Le iniziative Smart Road sviluppate finora puntano principalmente a migliorare la sicurezza stradale, ottimizzare la gestione del traffico e ridurre l’impatto ambientale del settore dei trasporti, attraverso sistemi digitali sempre più integrati. Nel 2025 molte delle principali progettualità italiane hanno raggiunto un elevato livello di maturità tecnologica, grazie all’introduzione di infrastrutture connesse, sensoristica IoT e piattaforme di monitoraggio avanzato.
Nonostante il progressivo recepimento degli indirizzi europei, lo sviluppo delle Smart Road in Italia resta però ancora frammentato: complessità burocratiche e lunghi tempi autorizzativi rallentano la diffusione dei progetti. Il biennio 2026-2027 sarà decisivo: serviranno norme più flessibili, sandbox regolatorie e processi semplificati per accelerare l’evoluzione delle infrastrutture verso la guida connessa e autonoma.
Il Fleet Management
Il Fleet Management sta attraversando una trasformazione strutturale in cui sostenibilità, elettrificazione e digitalizzazione diventano elementi centrali della strategia. Il processo di elettrificazione è già molto avanzato: l’89% delle imprese ha introdotto veicoli BEV o PHEV e il 73% prevede di ampliarli ulteriormente entro il prossimo anno.
In questo scenario di trasformazione, la connettività si configura come il ponte imprescindibile tra l’asset fisico e l’efficienza operativa.
Sebbene la quota di veicoli pienamente connessi si attesti solo al 27%, le funzionalità smart stanno già ridefinendo l’esperienza di guida e gestione: i sistemi ADAS (61%) e l’Infotainment (57%) dominano le dotazioni attuali, seguiti da soluzioni per la gestione di guasti e manutenzione (39%), e navigazione real-time (39%).

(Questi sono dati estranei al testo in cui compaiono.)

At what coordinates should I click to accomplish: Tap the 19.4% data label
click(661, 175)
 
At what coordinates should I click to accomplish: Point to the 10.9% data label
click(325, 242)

La scelta di investire in veicoli connessi è guidata da priorità strategiche chiare: la sicurezza dei dipendenti (45%), l’ottimizzazione dei consumi (45%) e l’attivazione di nuovi servizi di manutenzione predittiva (36%).
Per i prossimi cinque anni, le priorità di investimento dei fleet manager si concentreranno su un equilibrio tra rinnovo delle flotte e innovazione digitale: acquisto di nuove tipologie di veicoli (34%), sviluppo di servizi IT (33%) e potenziamento della telematica (24%).